• [YOUR INSTRUCTIONS]
Copy the material from the line holding "Click the 29%" through the end, including both, with "Appetizers" changed to "Starters" and nothing else altered. Leave out the pictures.

• [DATASET ENTRIES]
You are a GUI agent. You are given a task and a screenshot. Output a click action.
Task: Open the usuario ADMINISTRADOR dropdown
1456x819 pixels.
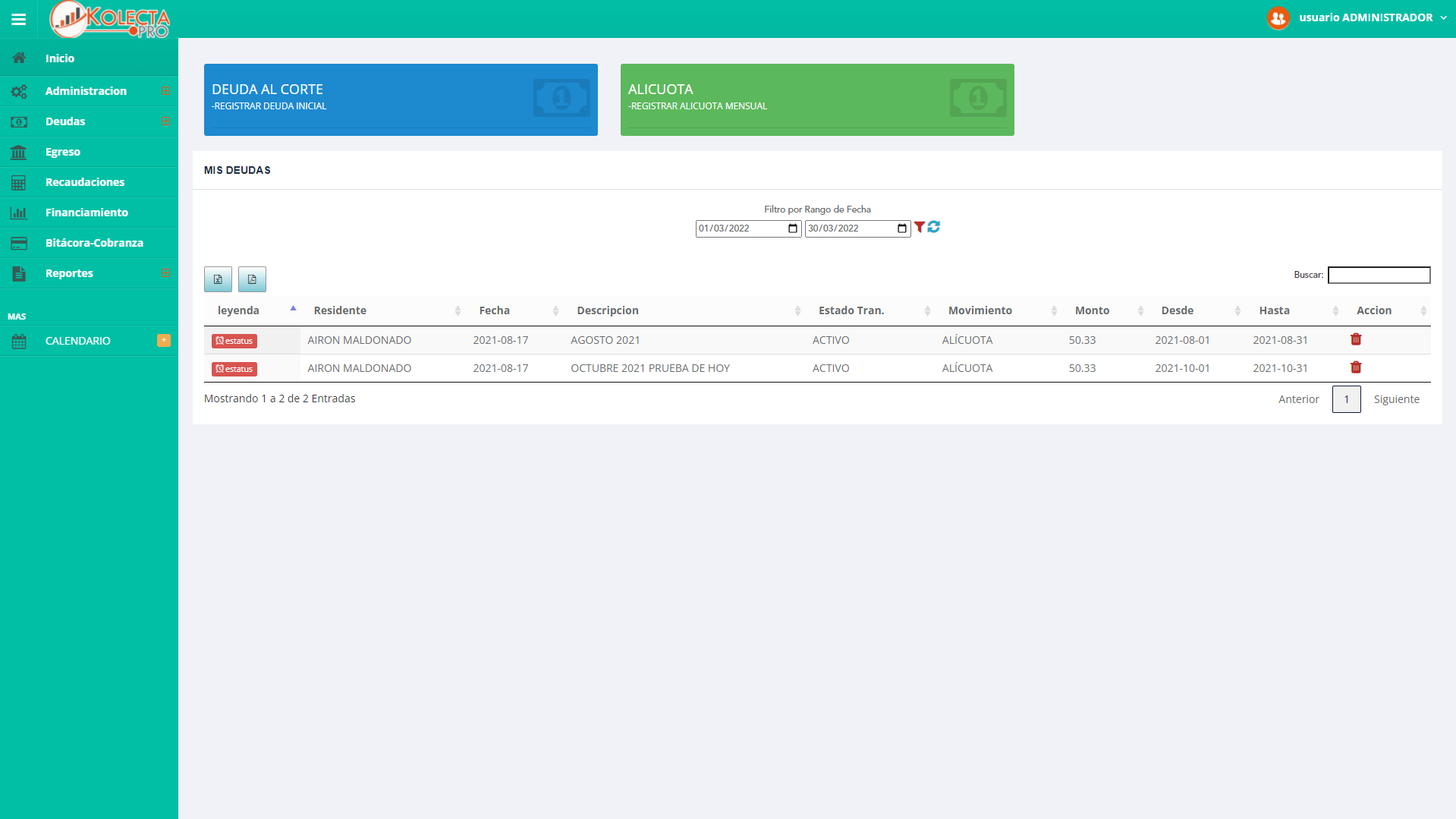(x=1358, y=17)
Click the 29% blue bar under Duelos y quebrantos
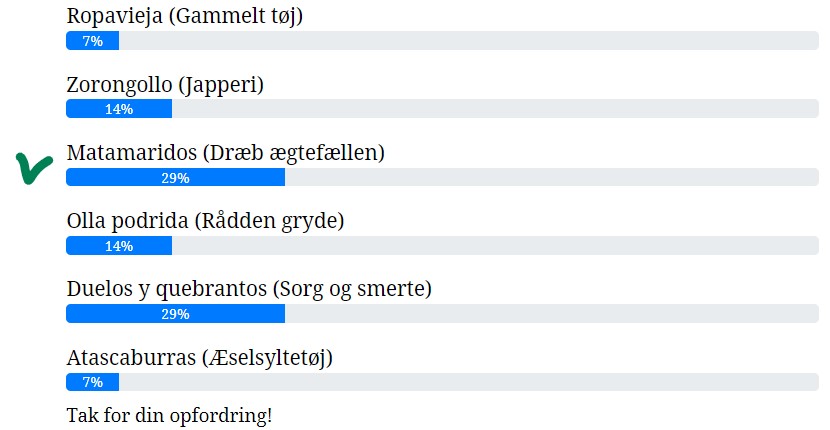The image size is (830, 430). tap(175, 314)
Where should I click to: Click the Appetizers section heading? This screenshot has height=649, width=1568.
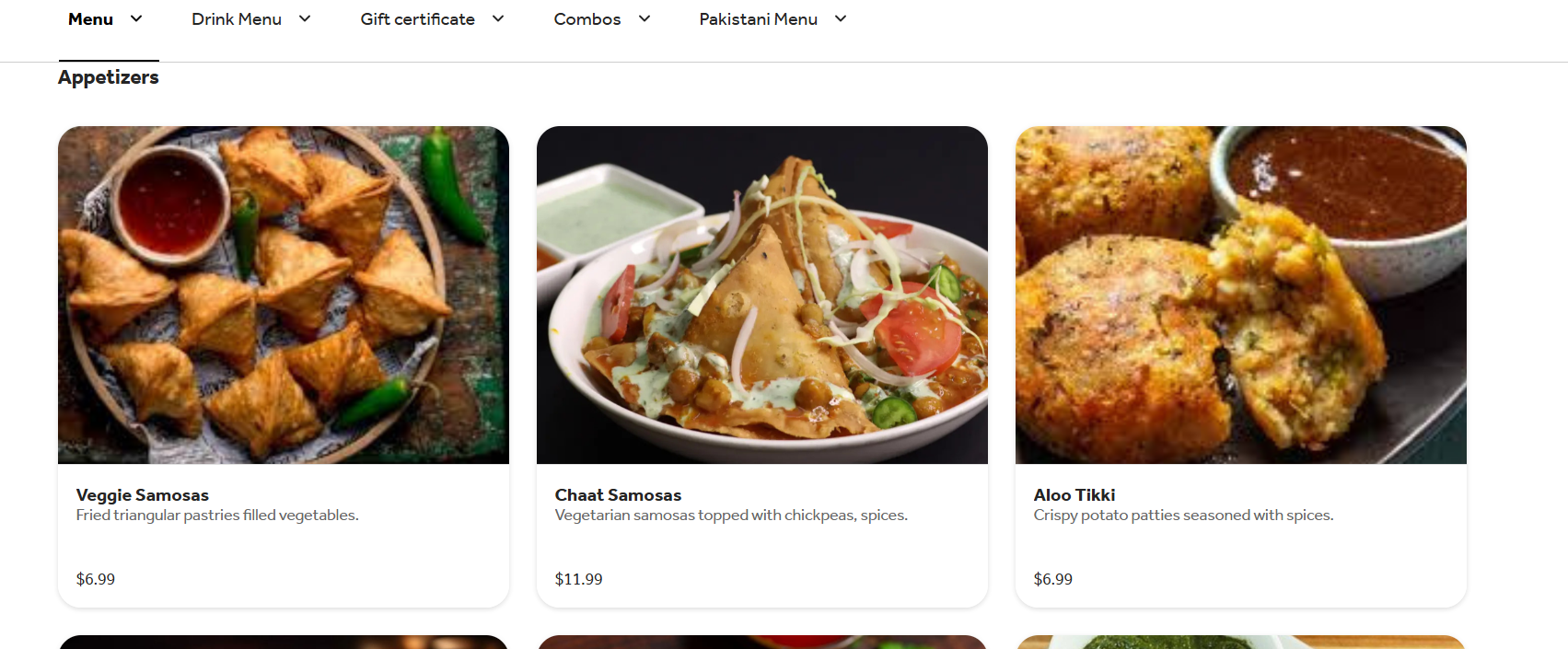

• [THE RESULT]
Click the 29% blue bar under Duelos y quebrantos
The image size is (830, 430). tap(175, 314)
Where should I click to: Click the Starters section heading? This screenshot has height=649, width=1568.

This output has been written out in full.